Building Positive Credit
What if you have no credit?
Maybe you are debt-free and have always used cash to make every purchase. You would think that being debt free is a positive trait in the eyes of the lender, right?
Think again. Actually, having little or no credit history is almost as bad as having bad credit.
Here are a few tips to help start building a positive credit history (and what NOT to do):
Get a Secured Credit Card
A secured credit card is an easy way to start building credit. Your past credit history is less important when you apply for a secured card because you are opening a savings account to secure the credit line. If you deposit $500 into a savings account, you will be allowed to charge up to $500 on the secured credit card.
Borrow good credit
If you know a friend or family member with solid credit, you can borrow their good credit profile. This person must have credit cards and trust you to be a "co-signer" or an "authorized user". Have this person call his or her credit card company and request that you be placed on his/her account as an authorized user. A copy of the card will then be sent to you. In order to benefit from the "borrowed credit profile," it is not necessary to actually use the credit card. Soon, your credit report should show an open account with all the positive credit history created by that account. Remember that this person did you a favor and do not repay the favor by spending more than you can afford to re-pay.
Maintain Active Accounts
It is not enough to simply open an account and let it sit. In order to build a positive credit history, you need to show reasonable activity and a responsible payment pattern. Lenders need to see that you always pay on time when you use your account. And, you need at least one year (sometimes more) of good credit history to be taken seriously by lenders.
The Student Loan Question
So, do student loans count on credit scores? Yes and no. The FICO score, the credit score many lenders use, divides loans into two categories: installment loans and revolving loans. Student loans, mortgages and car loans -- where you pay a fixed amount every month -- are installment loans. Credit cards -- where you control your monthly payment -- are revolving loans. Owing a lot of money in student loans -- or any installment loans -- is not going to hurt you as much as maxing out your credit cards. However, you can still hurt your credit score if you miss payments or default (make no payments) on your student loans. On the other hand, you can improve your score by making payments on time.
What NOT to do:
Do NOT apply for more than one credit card at one time
Multiple inquiries are bad for your credit and can cause you to be turned down. Too many inquiries make you appear financially desperate. Lenders will also be alarmed by the numerous inquiries. They will question both why you need so much credit and whether you have already been approved for additional credit. Either way, your debt–to–income ratio will be perceived as high and you will look like a bad credit risk. Inquiries stay on your credit report for 2 years.
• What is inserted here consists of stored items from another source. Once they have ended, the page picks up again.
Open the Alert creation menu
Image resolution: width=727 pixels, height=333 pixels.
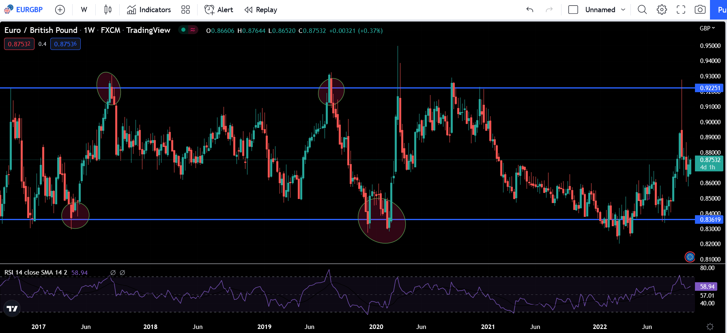tap(219, 10)
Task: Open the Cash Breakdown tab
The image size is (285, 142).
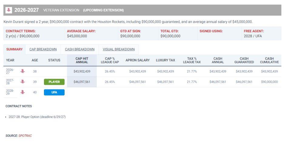Action: point(80,49)
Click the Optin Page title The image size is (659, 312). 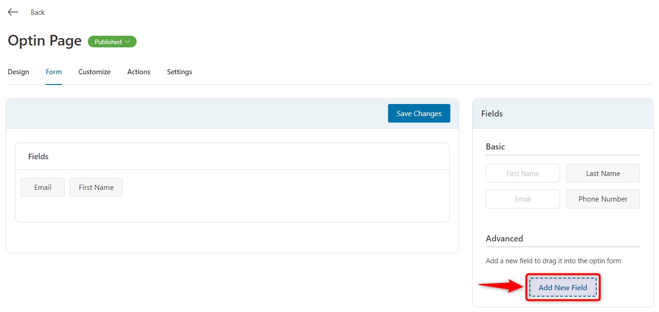44,40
Do NOT miss payments or pay late
Not only is this not conducive to the image of the good customer that you want to show to your creditors, late and delinquent payments are going to damage your credit rating. Not paying or paying late makes you look like you can not handle your credit. Look carefully at the terms of your credit, pay attention to grace periods or the lack thereof.
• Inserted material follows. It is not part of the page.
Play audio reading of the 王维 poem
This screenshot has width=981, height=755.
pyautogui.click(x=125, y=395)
Do NOT pay the only the minimum
When you get your billing statement, every lender indicates the minimum payment due. That figure represents a small percentage of your actual balance. While paying the minimum on time may help your credit rating, it can hurt you by allowing the remaining debt to rack up interest charges. Even if you do not make new purchases, that interest can mount up quickly. Do not be misled by the minimum payment requirement. Better yet, disregard it altogether. Properly budget your finances and pay off your debts in a measured, timely fashion.